LAWS(KER)-1960-7-47

REV FR JOSEPH CALLIAN Vs. STATE OF KERALA

Decided On July 18, 1960
REV. FR. JOSEPH CALLIAN Appellant
V/S
STATE OF KERALA Respondents

JUDGEMENT

(1.) The appellant is the manager of St. Josephs Upper Primary School, Mattathur, which is a school run with the aid of the State where children of all communities were admitted for education. His complaint is that the respondents Nos. 1 and 2 being the State of Kerala and its Director of Public Instruction have issued orders granting sanction and recognition to the 4th respondent to start a new Upper Primary School at Mattathur, and that those orders are unconstitutional and void. He filed Original! Petition No. 654 of 1960 in this Court for a writ, order or direction to quash the said orders and to restrain respondents Nos. 1 to 3 - the 3rd respondent being the District Educational Officer, Irinjalakuda - from implementing those orders. But the learned Judge, before whom the petition came up for admission, dismissed the same. Hence this appeal.

(2.) It was strenuously contended that the appellant is a member of the Christian Community which forms the minority of his village; that, as such, he has a fundamental right under Art.30 [1] of the Constitution to establish and administer a school in the village; and that it should not be allowed to be defeated by the grant of a sanction to the 4th respondent, who is a member of the Hindu community which constitutes the majority of the village, to start a rival school in the same village. These contentions seem to betray an incorrect understanding of the scope of Art.30 [1] of the Constitution.

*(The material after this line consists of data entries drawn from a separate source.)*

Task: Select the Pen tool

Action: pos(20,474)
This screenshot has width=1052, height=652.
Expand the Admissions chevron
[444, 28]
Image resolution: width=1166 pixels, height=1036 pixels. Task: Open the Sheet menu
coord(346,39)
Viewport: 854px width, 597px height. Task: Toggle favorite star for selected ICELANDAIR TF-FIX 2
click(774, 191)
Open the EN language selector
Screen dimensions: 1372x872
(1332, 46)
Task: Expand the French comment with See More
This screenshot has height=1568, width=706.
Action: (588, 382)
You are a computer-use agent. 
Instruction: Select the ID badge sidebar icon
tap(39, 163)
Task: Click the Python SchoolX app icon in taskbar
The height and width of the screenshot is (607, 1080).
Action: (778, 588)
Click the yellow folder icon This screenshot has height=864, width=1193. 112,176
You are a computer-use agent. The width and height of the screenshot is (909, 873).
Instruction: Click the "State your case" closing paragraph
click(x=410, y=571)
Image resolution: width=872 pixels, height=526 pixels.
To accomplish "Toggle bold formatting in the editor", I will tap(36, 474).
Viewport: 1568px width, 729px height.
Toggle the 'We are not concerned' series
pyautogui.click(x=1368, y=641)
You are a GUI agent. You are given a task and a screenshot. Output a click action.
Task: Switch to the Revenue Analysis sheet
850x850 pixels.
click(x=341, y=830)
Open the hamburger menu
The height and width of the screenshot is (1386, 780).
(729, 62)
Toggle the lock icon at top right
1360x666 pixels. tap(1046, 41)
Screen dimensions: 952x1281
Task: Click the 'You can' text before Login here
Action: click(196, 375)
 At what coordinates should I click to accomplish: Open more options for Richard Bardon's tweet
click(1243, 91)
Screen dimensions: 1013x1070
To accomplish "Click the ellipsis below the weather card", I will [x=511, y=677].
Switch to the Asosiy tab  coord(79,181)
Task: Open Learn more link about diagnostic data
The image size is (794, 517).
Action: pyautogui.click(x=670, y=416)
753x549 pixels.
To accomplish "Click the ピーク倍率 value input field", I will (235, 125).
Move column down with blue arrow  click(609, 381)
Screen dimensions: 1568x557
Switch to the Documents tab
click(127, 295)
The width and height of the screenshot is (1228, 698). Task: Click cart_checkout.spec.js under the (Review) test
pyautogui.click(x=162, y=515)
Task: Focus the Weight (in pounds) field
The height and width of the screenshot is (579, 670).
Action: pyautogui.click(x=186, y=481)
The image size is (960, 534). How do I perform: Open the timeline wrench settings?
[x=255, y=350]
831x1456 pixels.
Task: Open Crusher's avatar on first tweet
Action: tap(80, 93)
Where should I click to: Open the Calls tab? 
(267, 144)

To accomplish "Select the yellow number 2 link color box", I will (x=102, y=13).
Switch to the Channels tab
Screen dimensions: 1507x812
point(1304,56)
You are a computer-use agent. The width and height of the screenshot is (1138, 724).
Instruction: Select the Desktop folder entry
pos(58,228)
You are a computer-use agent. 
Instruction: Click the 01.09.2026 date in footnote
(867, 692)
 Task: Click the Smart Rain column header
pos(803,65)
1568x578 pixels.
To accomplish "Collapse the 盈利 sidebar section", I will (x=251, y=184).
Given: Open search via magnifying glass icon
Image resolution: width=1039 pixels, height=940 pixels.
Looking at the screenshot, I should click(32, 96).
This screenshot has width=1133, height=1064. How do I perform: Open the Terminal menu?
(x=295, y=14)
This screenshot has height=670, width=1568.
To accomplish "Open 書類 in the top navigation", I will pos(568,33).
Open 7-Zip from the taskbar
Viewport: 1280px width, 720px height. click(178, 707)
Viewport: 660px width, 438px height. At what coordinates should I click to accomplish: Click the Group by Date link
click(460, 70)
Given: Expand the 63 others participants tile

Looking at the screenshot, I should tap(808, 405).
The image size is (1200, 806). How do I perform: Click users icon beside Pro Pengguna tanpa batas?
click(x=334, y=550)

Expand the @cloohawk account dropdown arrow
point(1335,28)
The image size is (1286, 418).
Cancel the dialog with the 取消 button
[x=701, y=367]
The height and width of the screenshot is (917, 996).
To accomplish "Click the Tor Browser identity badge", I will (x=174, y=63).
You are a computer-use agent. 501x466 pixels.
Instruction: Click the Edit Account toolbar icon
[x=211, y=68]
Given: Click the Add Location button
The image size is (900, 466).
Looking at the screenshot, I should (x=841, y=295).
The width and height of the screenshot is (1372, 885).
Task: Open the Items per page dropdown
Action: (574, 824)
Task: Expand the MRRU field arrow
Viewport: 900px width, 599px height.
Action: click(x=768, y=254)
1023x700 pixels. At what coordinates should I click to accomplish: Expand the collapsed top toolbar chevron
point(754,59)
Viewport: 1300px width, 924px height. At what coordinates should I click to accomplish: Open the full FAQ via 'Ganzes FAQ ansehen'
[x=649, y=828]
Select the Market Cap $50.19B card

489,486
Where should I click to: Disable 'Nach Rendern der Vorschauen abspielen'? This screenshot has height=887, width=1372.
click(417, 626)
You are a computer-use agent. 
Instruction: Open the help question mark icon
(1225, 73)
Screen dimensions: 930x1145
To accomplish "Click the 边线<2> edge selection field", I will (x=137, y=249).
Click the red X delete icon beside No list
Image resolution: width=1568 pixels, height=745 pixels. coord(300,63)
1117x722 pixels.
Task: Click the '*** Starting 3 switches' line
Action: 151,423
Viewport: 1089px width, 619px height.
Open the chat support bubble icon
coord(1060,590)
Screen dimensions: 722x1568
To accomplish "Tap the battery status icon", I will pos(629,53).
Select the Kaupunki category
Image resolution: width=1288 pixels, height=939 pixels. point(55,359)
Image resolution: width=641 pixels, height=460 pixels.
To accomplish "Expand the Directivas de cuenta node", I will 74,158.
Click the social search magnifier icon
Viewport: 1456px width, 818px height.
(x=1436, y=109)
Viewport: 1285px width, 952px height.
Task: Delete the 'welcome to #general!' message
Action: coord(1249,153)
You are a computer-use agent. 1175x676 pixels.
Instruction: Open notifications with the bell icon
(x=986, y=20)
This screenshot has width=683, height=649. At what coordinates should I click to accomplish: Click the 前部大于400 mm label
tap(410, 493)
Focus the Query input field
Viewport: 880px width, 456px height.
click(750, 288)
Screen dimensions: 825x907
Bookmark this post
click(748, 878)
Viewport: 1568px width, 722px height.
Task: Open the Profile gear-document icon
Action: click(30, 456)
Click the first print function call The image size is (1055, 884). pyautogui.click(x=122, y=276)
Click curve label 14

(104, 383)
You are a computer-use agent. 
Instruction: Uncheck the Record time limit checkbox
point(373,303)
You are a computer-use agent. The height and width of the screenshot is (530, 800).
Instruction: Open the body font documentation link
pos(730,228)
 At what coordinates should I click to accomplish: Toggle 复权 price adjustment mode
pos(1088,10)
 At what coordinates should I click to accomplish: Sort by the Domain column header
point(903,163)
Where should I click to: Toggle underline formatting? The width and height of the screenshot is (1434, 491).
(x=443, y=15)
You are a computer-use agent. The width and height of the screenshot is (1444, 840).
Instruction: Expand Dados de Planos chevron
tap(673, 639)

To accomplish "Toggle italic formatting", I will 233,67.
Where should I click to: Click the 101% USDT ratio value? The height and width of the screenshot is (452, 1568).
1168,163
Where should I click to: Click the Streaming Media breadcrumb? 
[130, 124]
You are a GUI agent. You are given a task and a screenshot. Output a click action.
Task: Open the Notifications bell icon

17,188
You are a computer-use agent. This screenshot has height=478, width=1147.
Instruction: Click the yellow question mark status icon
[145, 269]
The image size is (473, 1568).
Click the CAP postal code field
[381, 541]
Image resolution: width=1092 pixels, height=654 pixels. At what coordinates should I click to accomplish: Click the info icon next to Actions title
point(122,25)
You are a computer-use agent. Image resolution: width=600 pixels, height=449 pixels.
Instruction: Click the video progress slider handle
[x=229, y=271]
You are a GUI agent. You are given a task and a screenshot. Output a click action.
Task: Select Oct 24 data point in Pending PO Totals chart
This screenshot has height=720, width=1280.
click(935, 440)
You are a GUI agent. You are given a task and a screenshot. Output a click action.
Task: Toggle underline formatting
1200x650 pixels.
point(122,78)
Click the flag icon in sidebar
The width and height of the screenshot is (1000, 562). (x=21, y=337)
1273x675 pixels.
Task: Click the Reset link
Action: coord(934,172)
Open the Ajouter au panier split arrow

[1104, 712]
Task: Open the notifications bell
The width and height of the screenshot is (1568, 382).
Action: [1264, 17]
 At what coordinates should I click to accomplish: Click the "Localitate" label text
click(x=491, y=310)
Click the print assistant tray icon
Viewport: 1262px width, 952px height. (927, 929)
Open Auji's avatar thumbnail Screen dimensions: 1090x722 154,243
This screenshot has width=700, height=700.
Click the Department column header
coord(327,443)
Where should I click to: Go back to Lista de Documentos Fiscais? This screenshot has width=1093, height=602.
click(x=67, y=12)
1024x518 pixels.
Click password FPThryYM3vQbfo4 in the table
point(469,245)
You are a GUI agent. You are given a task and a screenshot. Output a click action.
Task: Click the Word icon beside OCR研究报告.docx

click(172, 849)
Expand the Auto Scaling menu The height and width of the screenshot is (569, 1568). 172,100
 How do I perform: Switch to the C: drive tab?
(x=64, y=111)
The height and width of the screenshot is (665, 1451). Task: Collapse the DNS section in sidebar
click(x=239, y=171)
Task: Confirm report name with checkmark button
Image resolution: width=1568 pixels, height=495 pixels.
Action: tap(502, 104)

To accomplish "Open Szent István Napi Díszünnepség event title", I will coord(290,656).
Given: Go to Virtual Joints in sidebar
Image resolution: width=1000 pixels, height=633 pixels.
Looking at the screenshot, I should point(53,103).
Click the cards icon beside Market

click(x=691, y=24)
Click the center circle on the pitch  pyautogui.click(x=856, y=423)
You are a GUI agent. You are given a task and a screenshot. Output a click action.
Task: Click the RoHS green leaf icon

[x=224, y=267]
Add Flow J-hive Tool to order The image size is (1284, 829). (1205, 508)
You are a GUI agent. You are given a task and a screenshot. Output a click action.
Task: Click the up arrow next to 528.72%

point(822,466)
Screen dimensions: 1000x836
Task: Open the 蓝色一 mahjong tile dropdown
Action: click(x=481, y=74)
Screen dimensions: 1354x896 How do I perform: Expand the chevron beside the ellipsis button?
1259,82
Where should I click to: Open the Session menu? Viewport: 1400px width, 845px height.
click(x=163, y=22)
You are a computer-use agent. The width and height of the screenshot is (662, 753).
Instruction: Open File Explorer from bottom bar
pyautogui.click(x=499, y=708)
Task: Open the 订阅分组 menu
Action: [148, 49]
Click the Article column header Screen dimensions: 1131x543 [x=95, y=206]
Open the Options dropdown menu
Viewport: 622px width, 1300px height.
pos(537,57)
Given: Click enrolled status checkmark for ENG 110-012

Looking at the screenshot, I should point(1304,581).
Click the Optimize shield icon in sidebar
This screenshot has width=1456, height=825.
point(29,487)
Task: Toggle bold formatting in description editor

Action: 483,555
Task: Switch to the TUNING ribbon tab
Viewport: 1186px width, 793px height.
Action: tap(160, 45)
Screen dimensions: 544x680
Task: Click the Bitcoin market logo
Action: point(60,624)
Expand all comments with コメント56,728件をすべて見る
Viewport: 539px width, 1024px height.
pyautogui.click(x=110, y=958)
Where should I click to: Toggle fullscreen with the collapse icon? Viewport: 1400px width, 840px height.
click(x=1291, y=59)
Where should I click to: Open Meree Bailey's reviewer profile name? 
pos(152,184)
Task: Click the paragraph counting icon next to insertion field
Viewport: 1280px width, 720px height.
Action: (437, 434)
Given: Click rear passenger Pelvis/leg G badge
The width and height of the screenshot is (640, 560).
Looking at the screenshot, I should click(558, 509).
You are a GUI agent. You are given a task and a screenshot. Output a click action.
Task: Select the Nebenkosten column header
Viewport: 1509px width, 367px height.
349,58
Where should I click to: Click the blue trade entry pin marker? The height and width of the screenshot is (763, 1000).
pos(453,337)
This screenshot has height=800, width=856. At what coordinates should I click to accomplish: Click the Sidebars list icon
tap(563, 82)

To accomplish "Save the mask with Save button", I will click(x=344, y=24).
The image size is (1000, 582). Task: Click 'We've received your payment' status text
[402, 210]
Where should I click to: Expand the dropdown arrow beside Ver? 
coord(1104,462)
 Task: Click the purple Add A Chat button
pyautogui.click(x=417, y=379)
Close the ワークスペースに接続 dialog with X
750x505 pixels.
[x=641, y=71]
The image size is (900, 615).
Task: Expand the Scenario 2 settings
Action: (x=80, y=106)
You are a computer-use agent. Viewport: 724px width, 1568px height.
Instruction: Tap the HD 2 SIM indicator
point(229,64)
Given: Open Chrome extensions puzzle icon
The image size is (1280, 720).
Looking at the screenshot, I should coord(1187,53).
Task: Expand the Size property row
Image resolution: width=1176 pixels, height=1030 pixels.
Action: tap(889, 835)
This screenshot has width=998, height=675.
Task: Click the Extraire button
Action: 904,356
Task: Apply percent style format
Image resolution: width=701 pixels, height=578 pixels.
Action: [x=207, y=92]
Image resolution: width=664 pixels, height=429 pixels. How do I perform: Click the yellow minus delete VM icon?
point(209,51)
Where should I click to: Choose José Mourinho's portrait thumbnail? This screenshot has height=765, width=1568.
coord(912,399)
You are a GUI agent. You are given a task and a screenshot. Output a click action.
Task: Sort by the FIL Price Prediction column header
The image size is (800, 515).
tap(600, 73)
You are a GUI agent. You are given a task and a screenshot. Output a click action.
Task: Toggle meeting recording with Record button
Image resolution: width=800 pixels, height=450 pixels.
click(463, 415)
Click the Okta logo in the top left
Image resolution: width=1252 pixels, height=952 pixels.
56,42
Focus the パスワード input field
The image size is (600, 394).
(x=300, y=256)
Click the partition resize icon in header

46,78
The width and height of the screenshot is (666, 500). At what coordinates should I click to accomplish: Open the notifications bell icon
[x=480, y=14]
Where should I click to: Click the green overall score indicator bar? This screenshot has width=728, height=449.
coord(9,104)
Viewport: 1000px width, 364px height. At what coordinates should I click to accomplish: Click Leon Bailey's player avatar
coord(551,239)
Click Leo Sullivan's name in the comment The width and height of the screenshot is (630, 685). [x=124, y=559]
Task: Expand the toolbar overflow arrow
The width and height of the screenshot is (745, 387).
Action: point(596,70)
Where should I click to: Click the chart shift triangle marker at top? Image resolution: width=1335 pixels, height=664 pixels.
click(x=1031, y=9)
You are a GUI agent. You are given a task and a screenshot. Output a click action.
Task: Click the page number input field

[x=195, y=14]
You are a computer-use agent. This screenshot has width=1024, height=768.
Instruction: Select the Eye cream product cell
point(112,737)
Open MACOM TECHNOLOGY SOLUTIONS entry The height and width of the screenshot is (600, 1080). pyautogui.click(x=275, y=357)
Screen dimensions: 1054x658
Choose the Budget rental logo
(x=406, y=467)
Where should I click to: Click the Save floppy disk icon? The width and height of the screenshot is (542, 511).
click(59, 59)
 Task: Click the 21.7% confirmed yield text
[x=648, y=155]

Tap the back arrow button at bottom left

(3.) Art.30 [1] of the Constitution, no doubt, guarantees a right to religious minorities to establish and administer educational institutions of their choice. It is prescribed in Art.28 [1] that religious instruction should not be given in educational institutions maintained wholly out of State funds. But the Constitution does not purport to prohibit any community from providing organised religious instruction as an adjunct of the school system in institutions maintained by that community out of their own funds. In such denominational schools, secular education according to the standards set by the State may be commingled with religious education according to the tenets of the particular faith of the community, subject only to the restriction enunciated in Art.28[3] of the Constitution. The right, which may be characterised as part of the right to Freedom of Religion, is what is guaranteed in Art.30 [1] of the Constitution so that it may not be subjected to the vicissitudes of political controversies or the whims of electoral majorities. But, it does not mean that the minority of a village has an exclusive right to conduct a non denominational school in the village, unmolested by any competition from the majority population of the village, The setting up of a rival school by a member of the majority community cannot therefore be characterised as a violation of any fundamental right of the minority under Art.30 [1] or any other Article of the Constitution.